### [Aim]
Give back word for word the section of the commentary on the Nadon appointment below, starting with "There were groans" and going on through "Conservatives laughed uproariously.".

Begin Document text

There were groans from the Conservative side.

The Justice Minister stood here incredulous. “Mr. Speaker, they are really going out on a limb now,” he sigh. “I suggest she loosen the chin strap on her tinfoil hat.”

The Conservatives laughed uproariously.

Which is really just as well, because this is basically funny now, isn’t it? It is certainly not serious. Indeed, perhaps this whole affair is better understood as slapstick—House of Cards meets the Three Stooges meets a symposium on constitutional law.

The story is, in its own way, wacky. Government attempts to appoint relatively obscure federal court judge to the Supreme Court, possibly in violation of the Supreme Court Act and despite the Justice Minister having publicly acknowledged that the act might be restrictive less than a month before. At some point, the government apparently asks the appointee to perform a switcheroo that might not have worked anyway. (At the very least, Mr. Nadon might have had to take a few night classes to catch up.) Appointment gets challenged by Toronto lawyer. Government asks Supreme Court for clarity while also using a budget bill to legislate clarity—simultaneously asking the Court whether it was constitutional to amend the act and asserting to Parliament that it was. Supreme Court strikes down appointment and one of the government’s amendments. The Prime Minister proceeds to come very close to breaching the confidentiality of the selection process, the Chief Justice is accused of doing something inappropriate by the Prime Minister’s Office after she dares respond to the allegation of anonymous senior Conservatives and the Supreme Court goes nine months without a full complement of judges.

Nyuk nyuk nyuk.

End Document text
Begin Data lines

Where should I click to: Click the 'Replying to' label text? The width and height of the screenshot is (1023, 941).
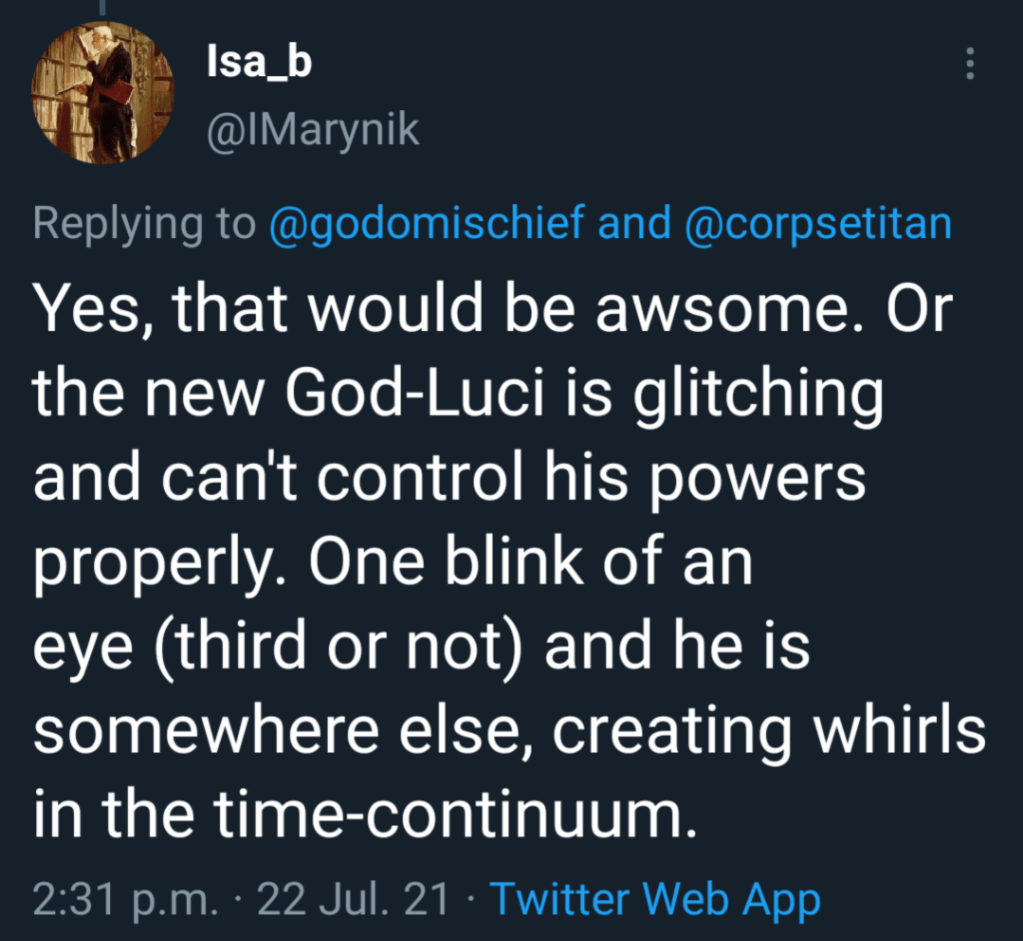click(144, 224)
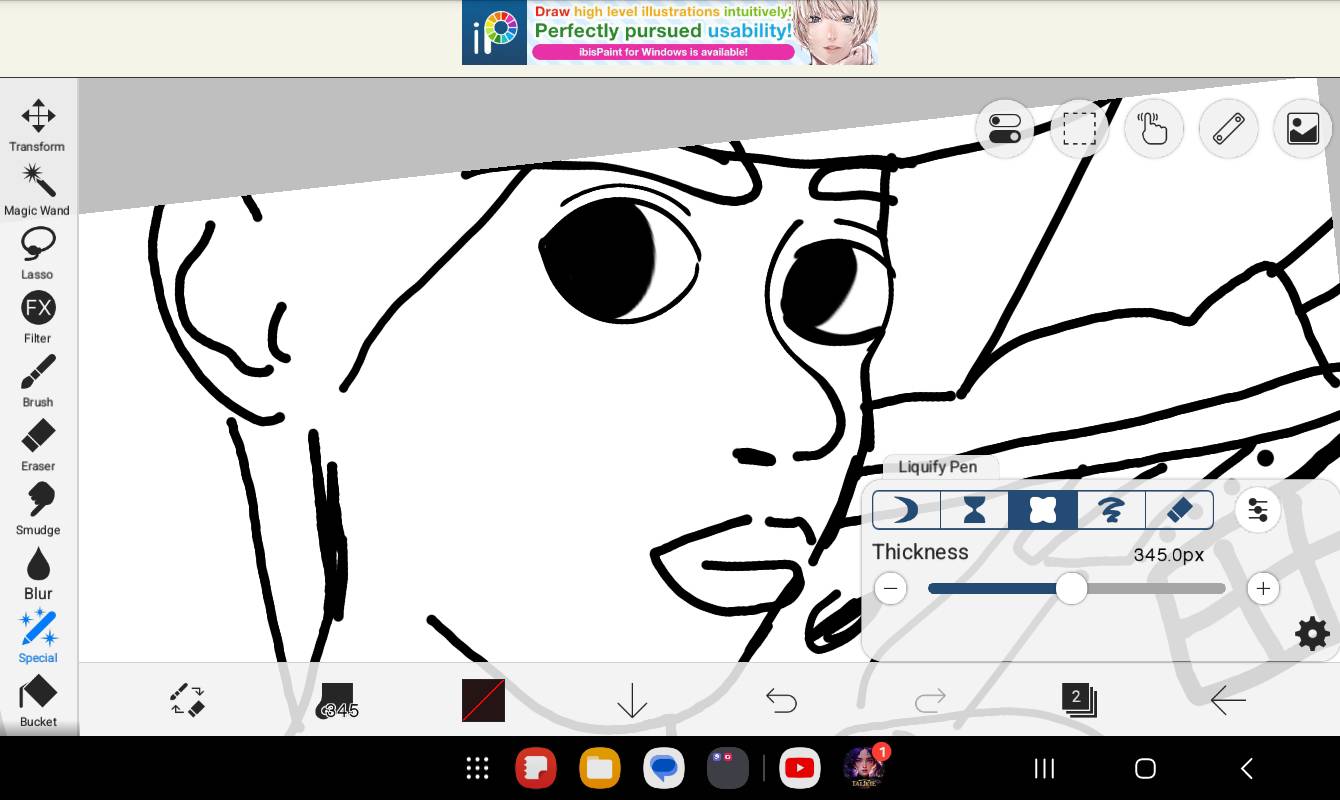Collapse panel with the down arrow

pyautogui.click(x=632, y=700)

End Data lines

### [Final answer]
There were groans from the Conservative side.

The Justice Minister stood here incredulous. “Mr. Speaker, they are really going out on a limb now,” he sigh. “I suggest she loosen the chin strap on her tinfoil hat.”

The Conservatives laughed uproariously.